Anderson's Georgia-based firm, Interface, makes carpet tiles from petroleum products. He transformed the firm into a model of sustainability.
By Elaine Woo, Los Angeles Times
In the summer of 1994, carpet-tile mogul Ray C. Anderson made a sobering discovery: Although his billion-dollar business was the biggest of its kind in the world, everything about it was wrong.
That realization came after reading "The Ecology of Commerce" by Paul Hawken, the sustainability guru who founded the Smith & Hawken gardening stores. The book led Anderson to reexamine his business model through the lens of environmentalism.
His Georgia-based company, Interface, made carpet tiles from petroleum products. The nylon in the carpets came from oil. The electricity that ran its plants came from fossil fuels. The finished tiles were transported on diesel-powered trucks. The entire enterprise, he would later say, was so oil-dependent that "you could think of it as an extension of the petrochemical industry."

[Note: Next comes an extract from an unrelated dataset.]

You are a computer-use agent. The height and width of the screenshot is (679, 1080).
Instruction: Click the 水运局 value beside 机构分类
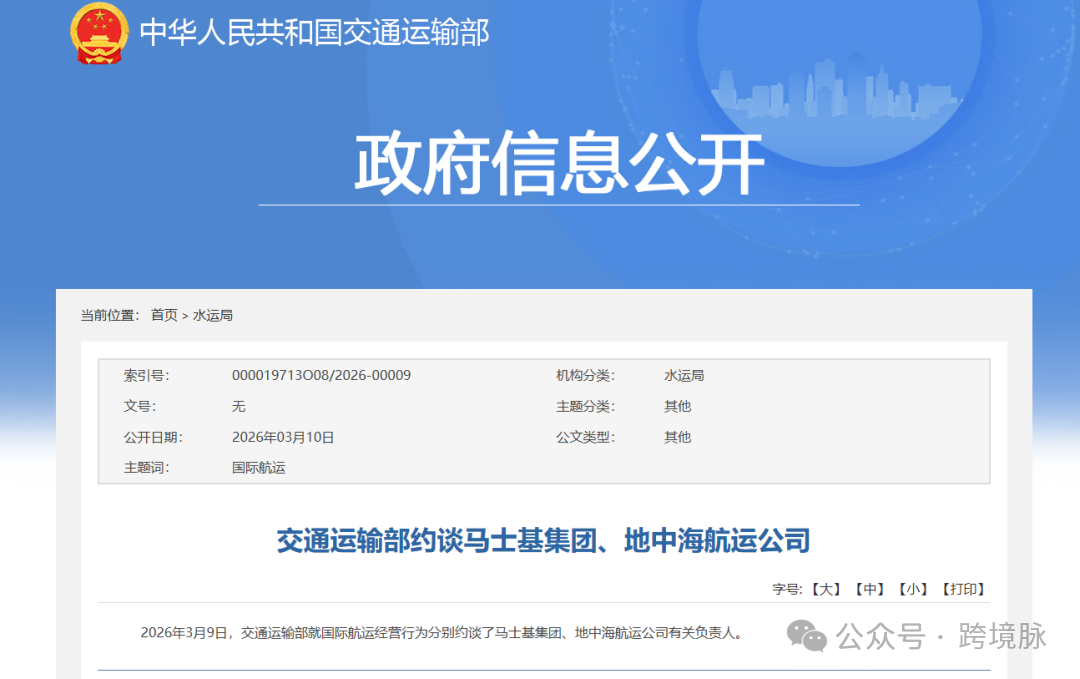point(684,376)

What he had failed to see were his company's harmful by-products — pollution and waste, including millions of tons of used carpeting that would clog landfills for thousands of years.
"It was an epiphanic spear in my heart, a life-changing moment," he recalled in a 2006 interview with the Guardian of London. "I realized I was a plunderer and it was not a legacy I wanted to leave behind."
Anderson, 77, who died of cancer Aug. 8 in Atlanta, turned himself into the leading champion of sustainability in corporate America. "When it came to bending industrial processes to making peace with the planet, Ray Anderson was the greatest of them," Ralph Nader said in a statement last week.